The narrative starts out introspective and almost dreamlike. If I were not reading this free courtesy of Net Galley in exchange for my review, I think I might have set it aside about twenty percent of the way in and not returned, thinking to myself that of course, I know the Holocaust was real, but do I want to read about it again? It’s not an enjoyable topic, and what good can it do to revisit it? Furthermore, I started to believe that this particular narrative was not so different from other heartbreaking stories, and might be more of interest to the writer and his surviving kin than to strangers like me.
I am glad I kept reading, because just past this point is where we quit the runway and the story takes wing. The writer starts with the visits, first to the Holocaust museum, and then to Europe. He is greeted warmly in his family’s former homeland, and he makes speeches and accepts certificates and expresses appreciation to the family who now occupies what was once the family manse for their clumsy token gesture. The current owners clearly understand that circumstances have skewed things badly, and they want to make it up in some impossible way. They were wondering what he would think of a nice plaque on the building’s exterior noting its place in history and recognizing his family.
He understands these folks aren’t the ones who stole from him. He says and does the right things, but the edge is unmistakably there, as part of him longs to say that if they really want to make things right, to give him back his family’s home. Like many who lost wealth and/or family in the Holocaust, he waxes nostalgic, looking with poignancy at the beautiful place that should rightfully be his.
Here I squirm a bit. I don’t read rich people’s stories for a reason. I don’t believe anybody is entitled to vast wealth. It’s why the only memoirs I avoid are those of the ruling rich.
But another more important principle trumps my usual one: nobody, nobody, nobody should be disenfranchised of even a penny on account of their ethnicity or race. If anyone at all in Germany gets to have a big fancy house, then Goldsmith’s family should. His resentment is righteous; he has the moral high ground here. I think back to an old bumper sticker I once saw, courtesy of the American Indian Movement during the 1960’s that read, “AMERICA: love it or give it back.” And thus is the untenable yet irreparable theft of the Holocaust’s descendents. We can’t fix it, so here’s your framed letter, your trophy, your plaque, your award. His ambivalence runs deep and is clear and harsh. It should be.
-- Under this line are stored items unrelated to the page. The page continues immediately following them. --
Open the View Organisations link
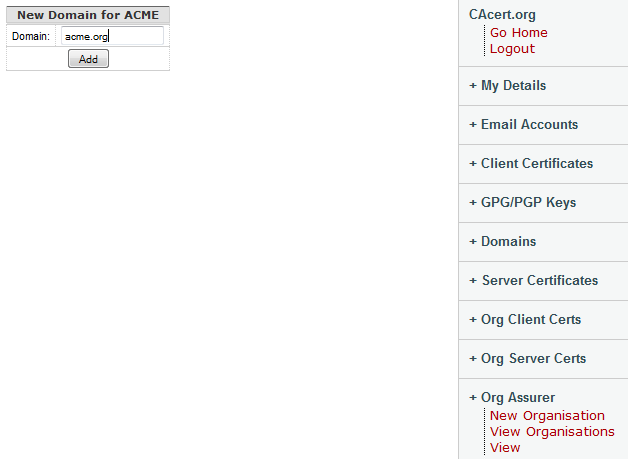Screen dimensions: 628x459 point(552,432)
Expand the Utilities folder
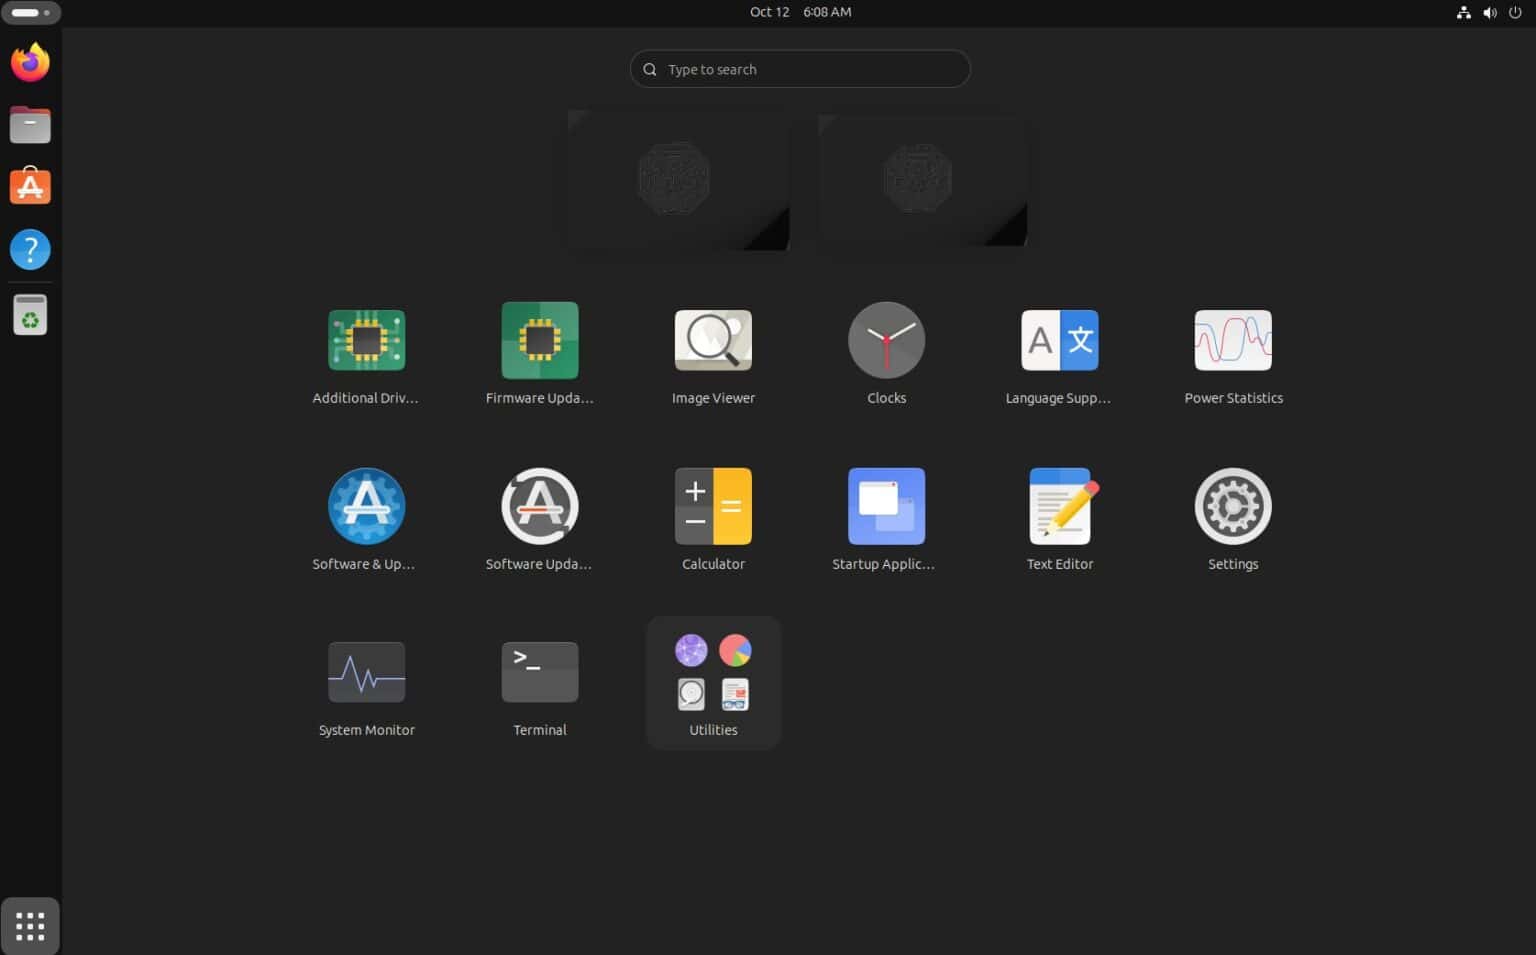 click(713, 672)
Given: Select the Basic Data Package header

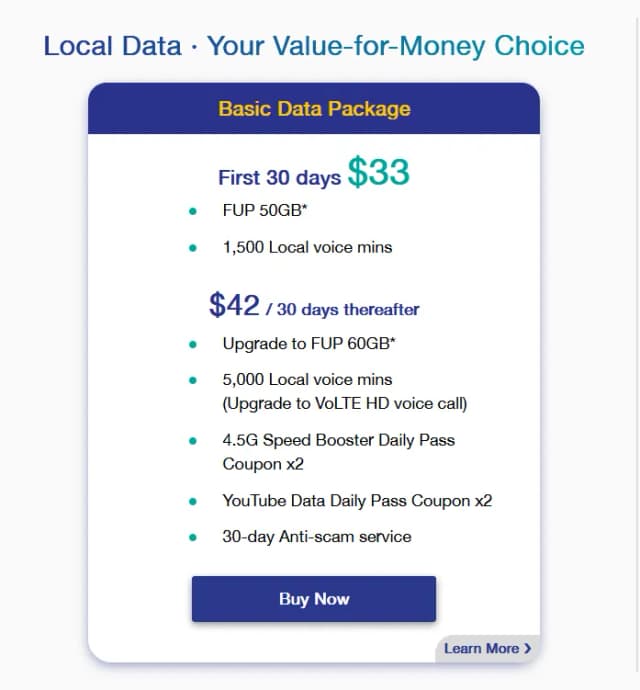Looking at the screenshot, I should point(314,108).
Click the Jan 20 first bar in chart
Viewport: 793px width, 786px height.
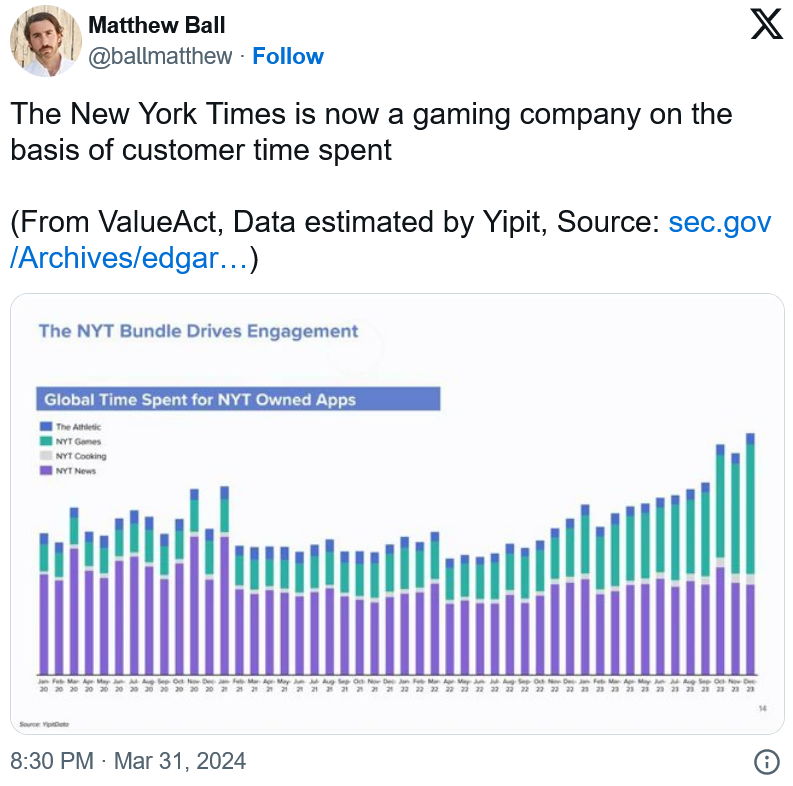pyautogui.click(x=44, y=604)
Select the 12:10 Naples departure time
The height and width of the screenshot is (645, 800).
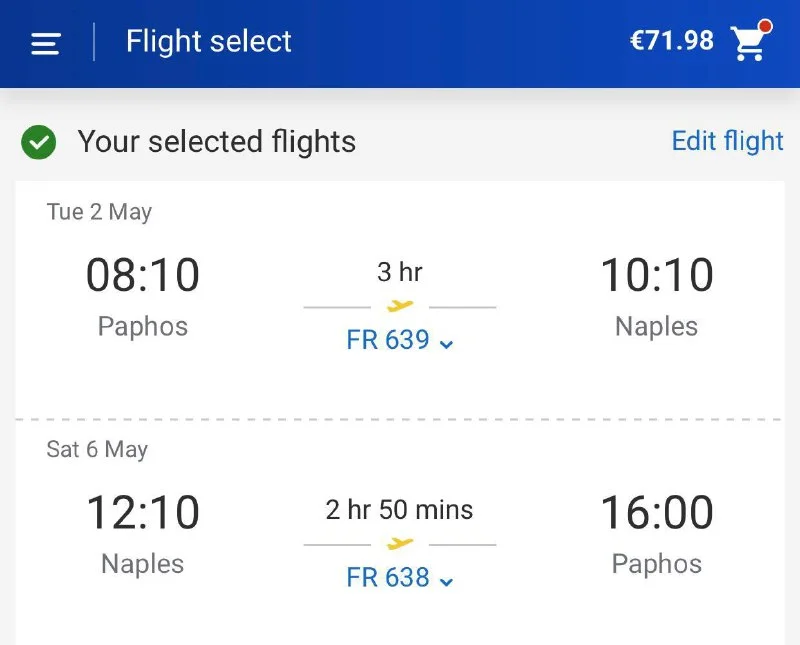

From there, Goldsmith’s family saga telescopes out in a way that is so deft, I don’t even catch the transitions. This is rare. I spent years of my life teaching teenagers how to make transitions in their writing, and usually when it is well done in professional writing, I sit back and admire it, like the French paintings he describes. I love to watch good transitions happen, but the very best are noteworthy in that I am so deeply into the text that they float by unseen. It’s almost magical. And so, as the family’s tale is told, we see the larger picture of France and French fascism.
Many of us today want to believe that all of France and much of Germany was simply too afraid of the fascists to resist, but Goldsmith unflinchingly grabs us by the hair, makes us look. There are cheering throngs that are thrilled when the fascists take power. They aren’t trembling; they are overjoyed. This is how fascism works, in demonizing a sector of the population, others believe themselves lifted up.
In the end, I was glad to have joined Goldsmith on his journey. For anyone with a serious interest in World War II; the Holocaust; the face and effect of fascism; or contemporary European history, this gem is not to be missed.